Data in this exercise:
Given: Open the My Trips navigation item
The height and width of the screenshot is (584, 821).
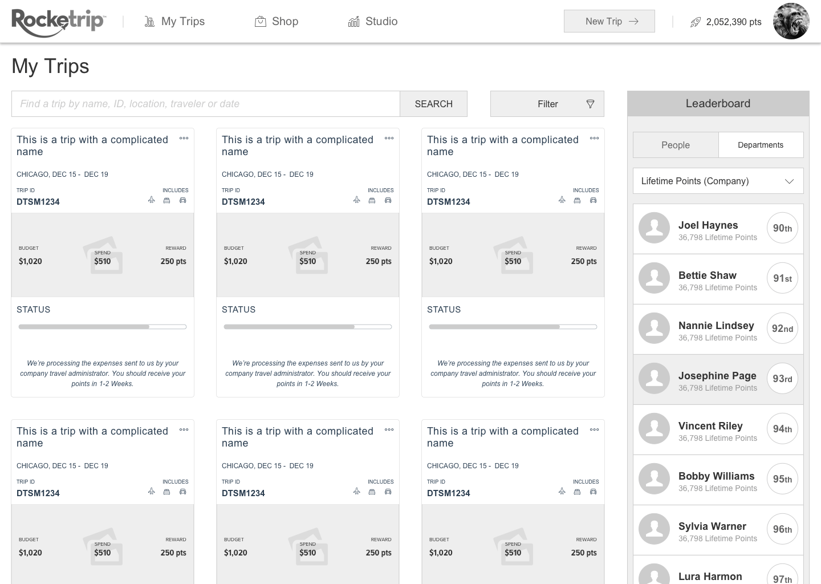Looking at the screenshot, I should pyautogui.click(x=174, y=22).
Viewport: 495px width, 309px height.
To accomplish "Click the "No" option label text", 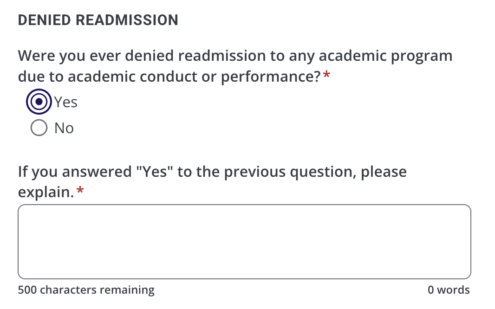I will [x=64, y=129].
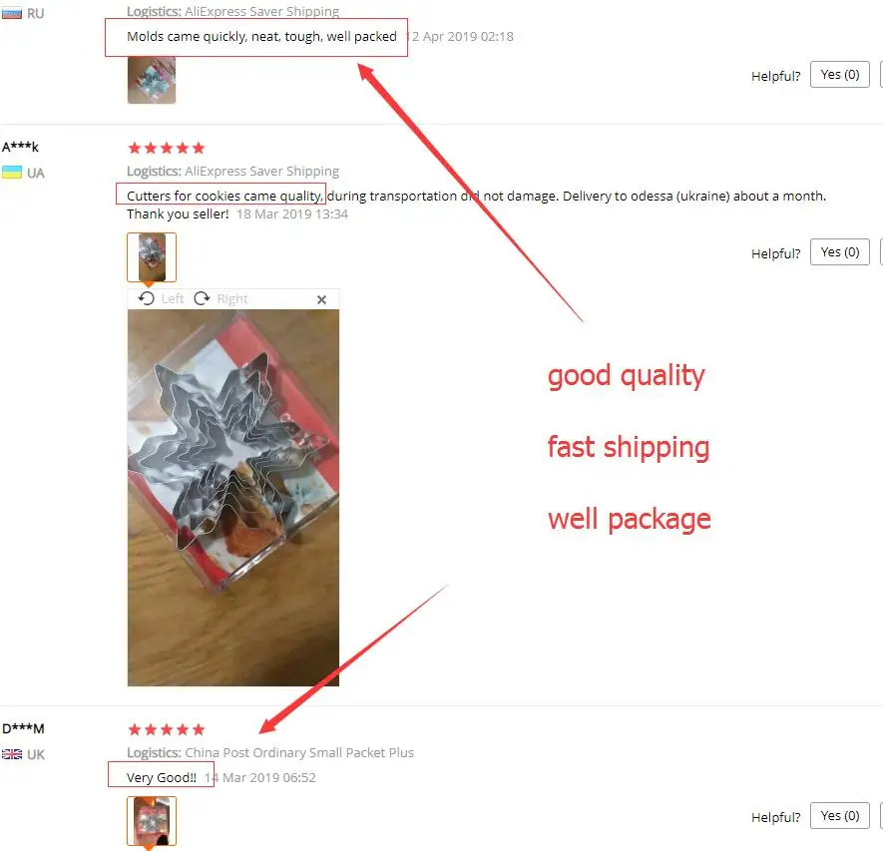
Task: Click D***M's five-star rating
Action: click(167, 730)
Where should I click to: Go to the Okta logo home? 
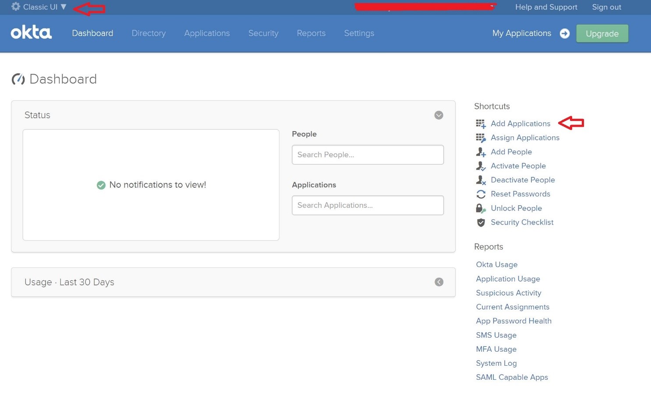point(31,33)
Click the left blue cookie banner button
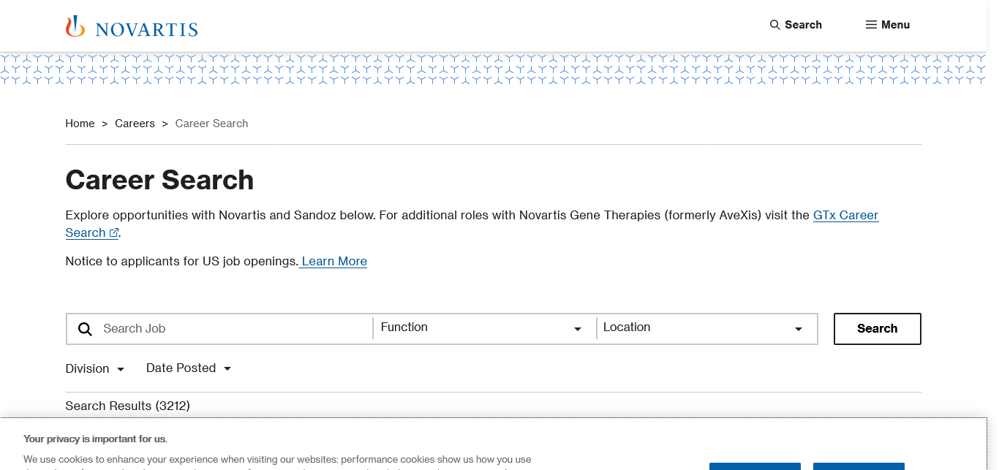This screenshot has height=470, width=999. click(755, 466)
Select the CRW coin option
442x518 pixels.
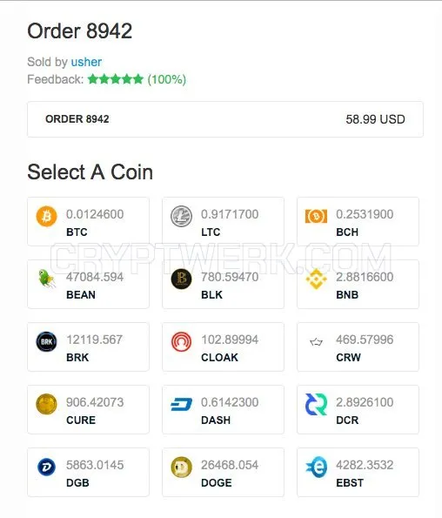[x=358, y=346]
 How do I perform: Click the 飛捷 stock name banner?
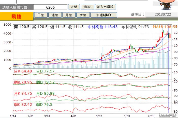[x=17, y=16]
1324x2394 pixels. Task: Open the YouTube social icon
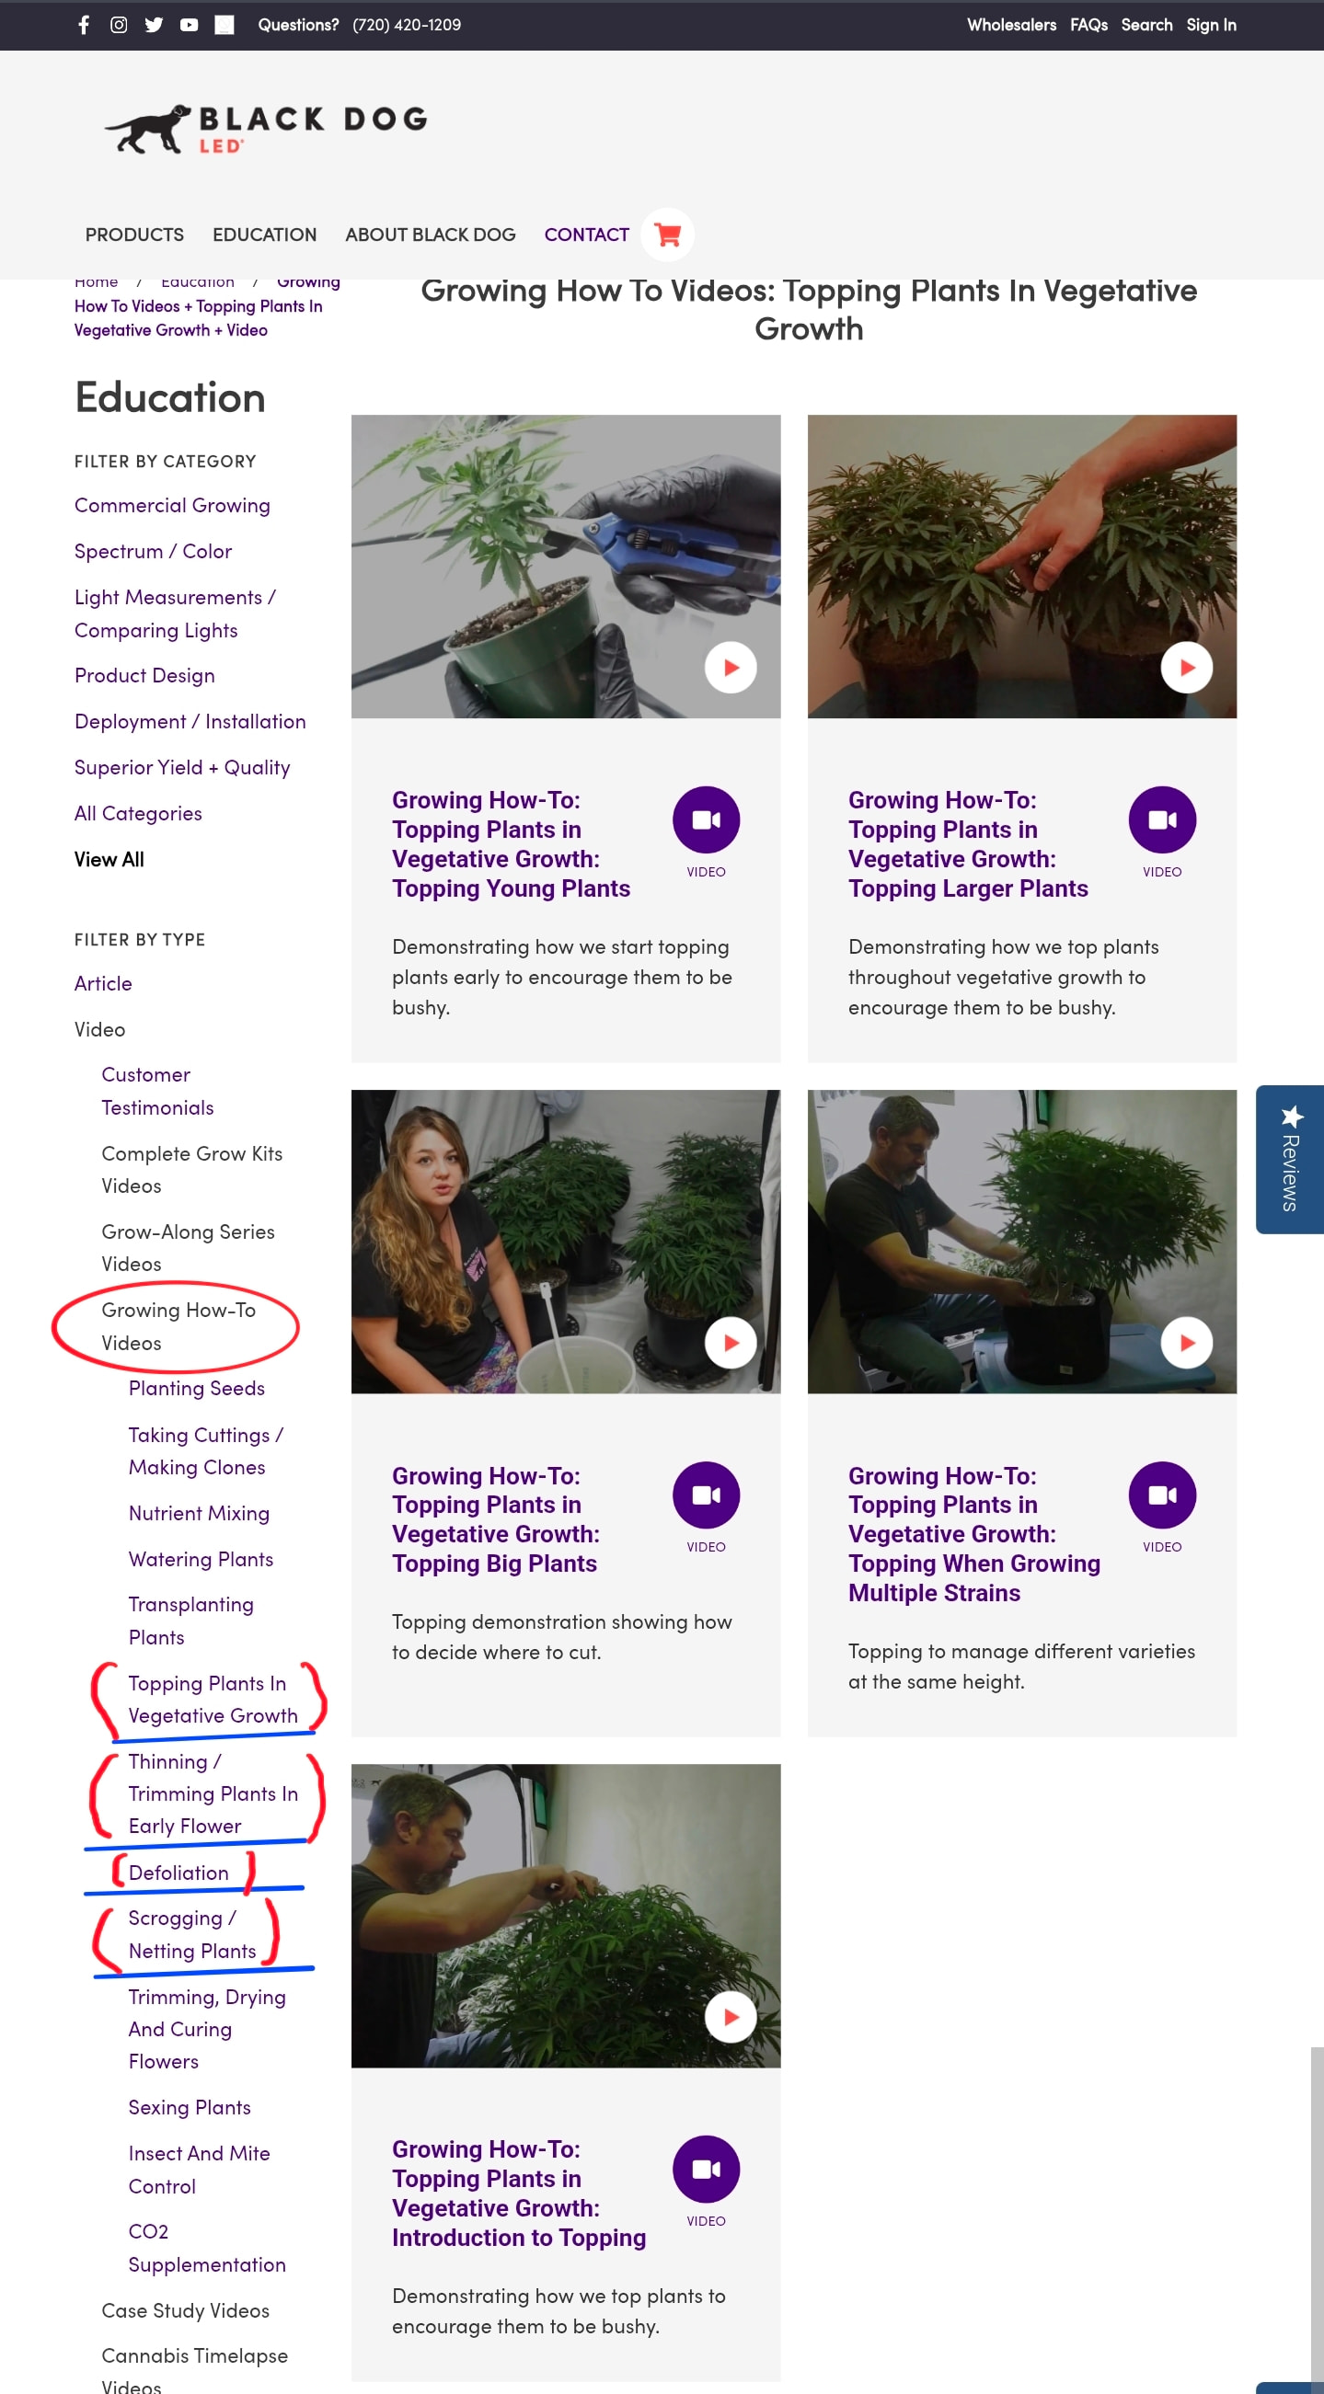pos(189,25)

Task directions: The copy should begin at the line containing "1324x2394 pixels. Task: Open" and end at the last line of the data above; please restate those lines word for word without the pictures.

Final answer:
1324x2394 pixels. Task: Open the YouTube social icon
pos(189,25)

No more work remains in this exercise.